### [SUPPLIED PASSAGE]
Ukrainian businessman (born 1962)

Vitaliy Borysovyvch Antonov (born 12 December 1962 in Stryi, Lviv Oblast) is a private investor from Ukraine who actively invests in various sectors of the economy around the world. He is the founder of the international investment company Universe Investment Group, which includes OKKO Group. PhD in Economics. Resides in Switzerland.

==Education==
Antonov studied at Stryi School Number 4 from 1970 to 1978. In 1988 he graduated from Ternopil National Economic University with honors with a specialization in Finance and Credit. He defended a dissertation on the topic "Activation of the Attraction of Foreign Direct investment into Ukraine's Economy in the Condition of Global Competition' and received a scientific degree, a Ph.D. in economics in 2011.

==Career==
Since school, Antonov has been fond of rock climbing and then of mountaineering, so after graduation, his first jobs were related to these hobbies.

In 1988-1990, he headed a climbing and tourist club in his hometown, and in 1990-1992 he worked as the head of Lviv Regional Rescue Service of the Red Cross Society in Stryi.

In 1992, Antonov started his own business. He founded businesses in the fields of petroleum products trading (Concern Galnaftogaz), food production (Concern Khlibprom), insurance (Universalna Insurance Company), banking services (Universal Bank), and commercial and residential real estate construction (Vash Dim, Technopark), which later became leaders in their respective industries. As a businessman, he has been repeatedly awarded and recognized as one of the best top managers in Ukraine, being among the hundred most influential people in the country who played a key role in the development of Ukraine.

Since 2012, he has been living in Switzerland, working on the creation of an international investment group with a diversified portfolio of investments. Today, the international investment group founded by Antonov actively invests in various countries and sectors of the economy. The group's portfolio includes investments in high-tech and innovative industries in Singapore and the United States, mining projects in Canada, Australia and South Africa, development projects in the UAE, real estate in Switzerland, Cyprus, Spain and Italy, international resource trading, and venture capital businesses. The group reinvests its profits in the development of alternative energy and agricultural sectors and a ski resort in Ukraine.

== Scandals ==
On 1 November 2018 Russian sanctions were imposed against 322 citizens of Ukraine, including Antonov.

On 21 August 2018, in the premises of the Lviv and Kyiv offices of PJSC Concern Galnaftogaz (OKKO filling station network), officers of the Security Service of Ukraine conducted searches with the seizure of documents and equipment. According to Antonov, he and his company are "accused of financing actions taken to overthrow the constitutional order and change Ukraine's state borders," including financing separatism in Eastern Ukraine. In addition, the SSU suspects the OKKO gas station network of operating in the Crimea.

### [DATA BLOCK]
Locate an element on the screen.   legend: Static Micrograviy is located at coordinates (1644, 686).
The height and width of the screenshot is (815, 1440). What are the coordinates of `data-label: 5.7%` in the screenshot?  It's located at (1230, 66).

### [APPLY WHAT YOU READ]
**1.** Write out the Vitaliy Antonov profile word for word, from "In 1988-1990, he" up to and including "Society in Stryi.".
**2.** Summarize the Vitaliy Antonov profile in three sentences.
The lines have no connection to the text.

### [LIST OF SOLUTIONS]
**1.**
In 1988-1990, he headed a climbing and tourist club in his hometown, and in 1990-1992 he worked as the head of Lviv Regional Rescue Service of the Red Cross Society in Stryi.

**2.** Vitaliy Antonov, born in Stryi in 1962, is a Ukrainian private investor with a PhD in economics who founded Universe Investment Group and lives in Switzerland. After early jobs heading a climbing club and a Red Cross rescue service, he started his own business in 1992, founding companies in petroleum trading, food production, insurance, banking, and real estate. In 2018, Russian sanctions were imposed on him, and Security Service of Ukraine officers searched the Lviv and Kyiv offices of Concern Galnaftogaz.